Dawn frowns a little bit. "Buffy doesn't read," she says, in that same tone everyone has to use anytime Buffy opens up a book. Like they all think she can't read or something.

Like, how dare it not be interesting for her to sit around (as if she has time to do that anyway) and read a bunch of lies about people who never existed. When she ever has free time, she wants to spend it relaxing, not trying to imagine fake people in their fake lives and attempting to understand weird metaphors.

Also, her life already has pretty much more crazy-and -exciting than she'd like without adding to it her imagining herself as people from some faraway new place like medieval dragon world or crazy outer space land or whatever.

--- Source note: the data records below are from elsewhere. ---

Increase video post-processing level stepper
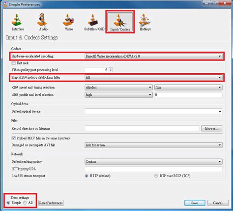 tap(111, 68)
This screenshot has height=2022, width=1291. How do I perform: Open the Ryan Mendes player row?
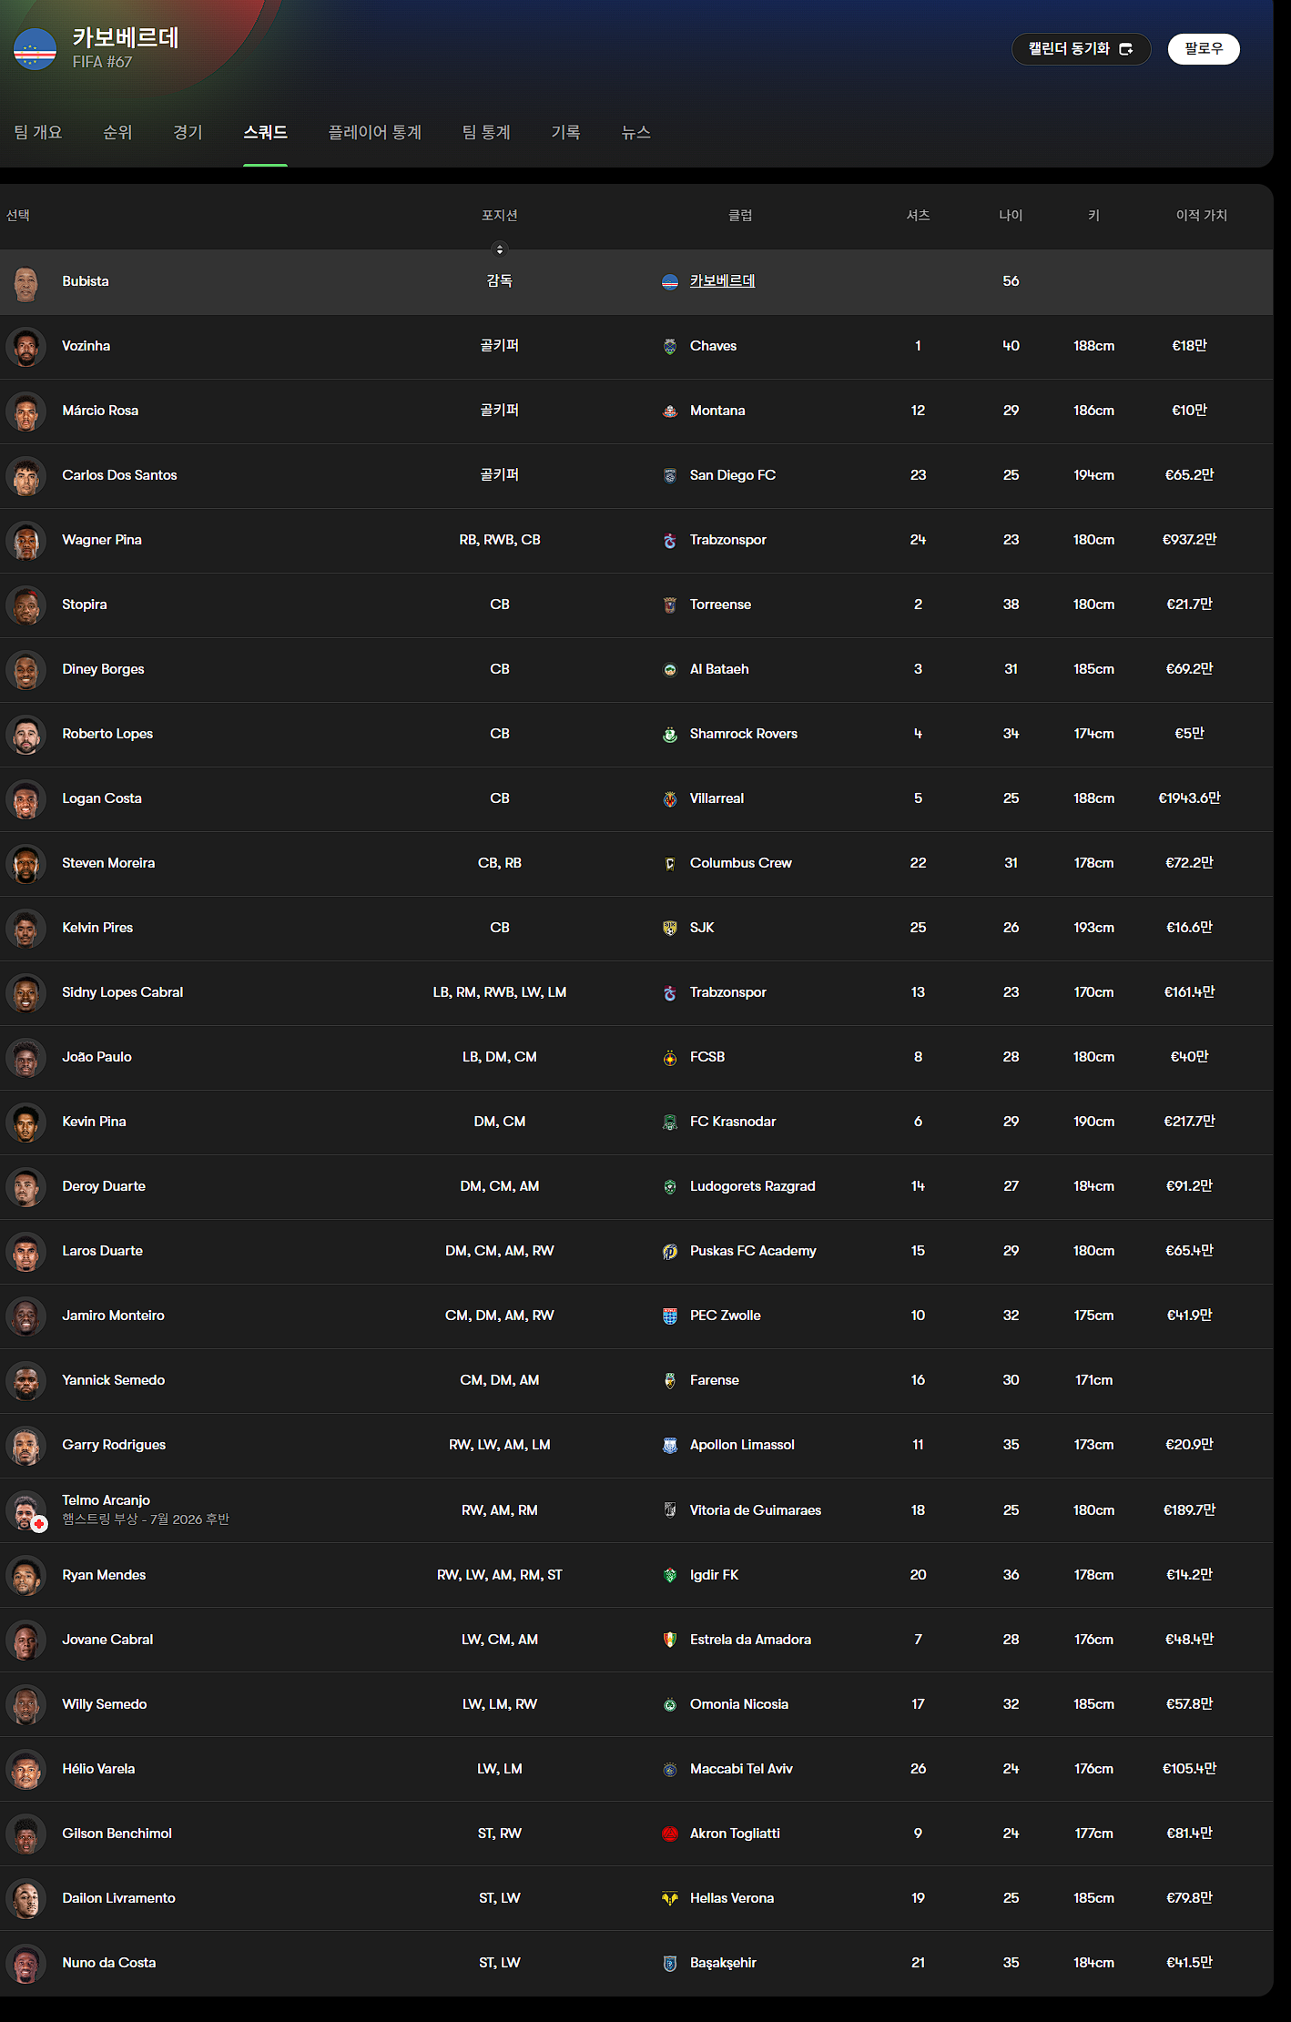point(636,1575)
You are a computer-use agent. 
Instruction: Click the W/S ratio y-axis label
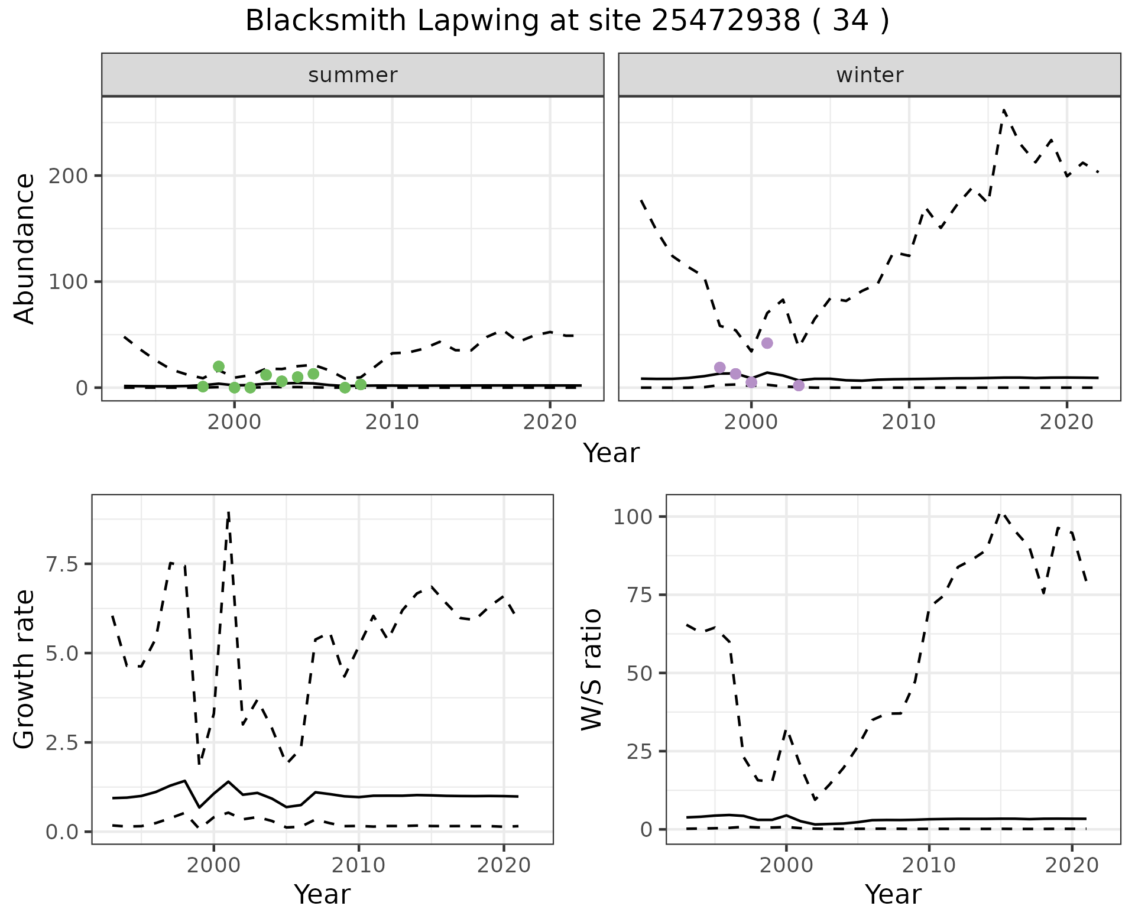tap(591, 669)
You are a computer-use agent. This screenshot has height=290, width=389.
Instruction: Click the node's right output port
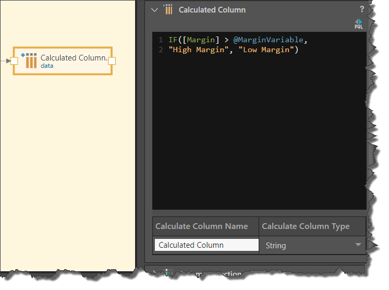111,61
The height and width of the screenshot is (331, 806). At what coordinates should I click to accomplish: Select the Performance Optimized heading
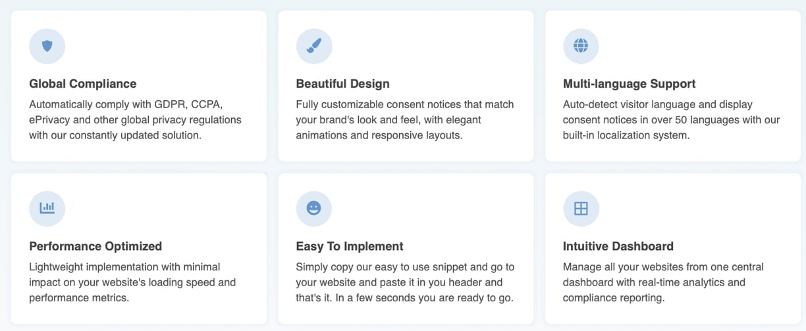click(x=95, y=246)
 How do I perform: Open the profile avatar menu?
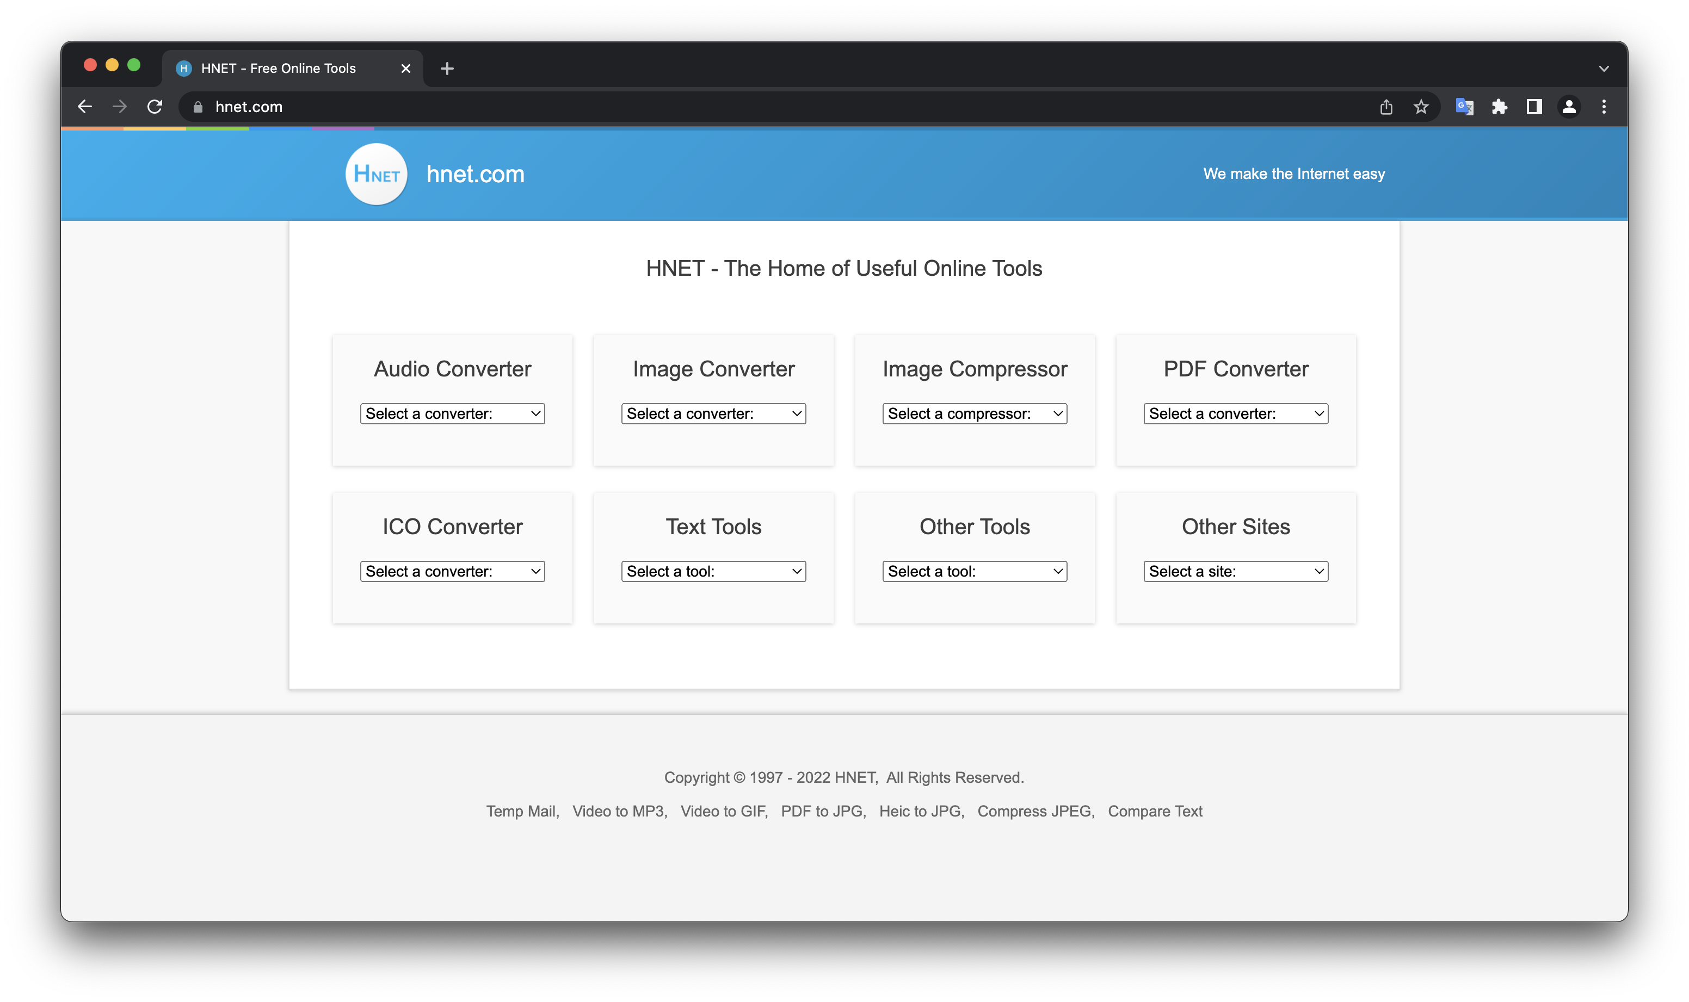(x=1569, y=107)
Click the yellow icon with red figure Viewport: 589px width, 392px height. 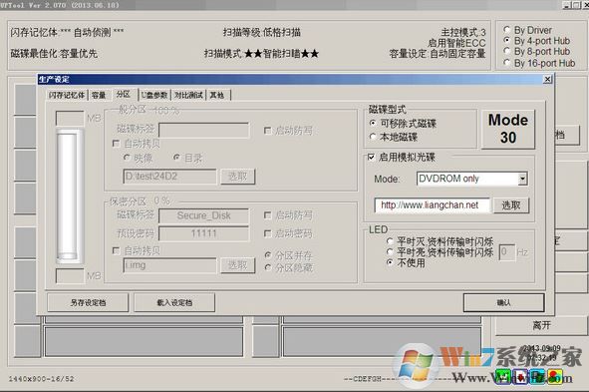click(555, 377)
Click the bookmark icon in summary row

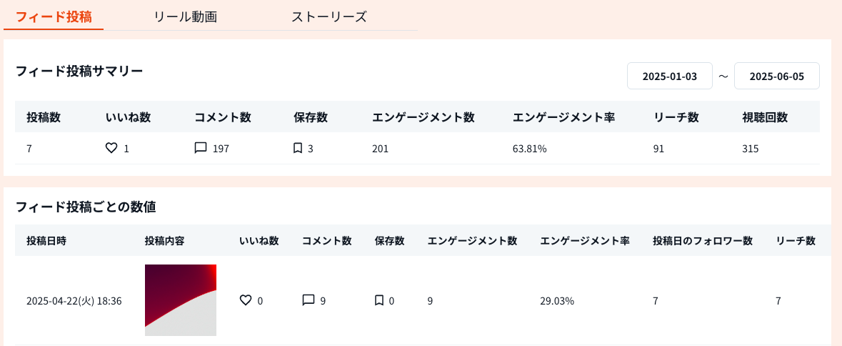click(x=298, y=149)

"Buffy has a lot of other things to focus on," says Willow, which is nice and best-friend-y of her, even though Buffy knows Willow wishes she read more. "We're trying to find a character for Buffy to write about."

"Ooh," says Dawn, "that sounds fun. What about Susan from the Narnia books? She fights sometimes and she's bossy."

Buffy throws a dirty sock at her sister's head.

"And she also fights sometimes!" Dawn shrieks. She turns to Willow. "Willow, tell her."

Now she's trying to turn her best friend against her? And she complains about how Buffy doesn't want her around. Gee, wonder why.

"Um, guys, let's just focus on brainstorming now, okay?" Willow says nervously. She holds up her hands in an attempt at mediation. "Maybe you could identify a little bit with Old Yeller."

"The dog?"

"Yes. No. The boy," says Willow. "Because he's, like, the protector, like you are. His dad's gone for a lot of the book and you have a single parent."

Buffy has to roll that one around in her head a little bit. It is true. Weirdly. Somehow. Single parent because Mom's single. No boyfriends since Ted the pizza-making robot and Dad isn't even showing up for her birthday anymore. Mom's on her own and the family is just the three of them now. It was kinda the big factor in their leaving LA, besides the whole arson record and expulsion thing.

When Buffy looks down at Dawn, Dawn's expression has taken a similar turn to Buffy's mood and her eyes have cast down, the excitement of homework and taunting gone.

Buffy reaches out and touches her sister's hair.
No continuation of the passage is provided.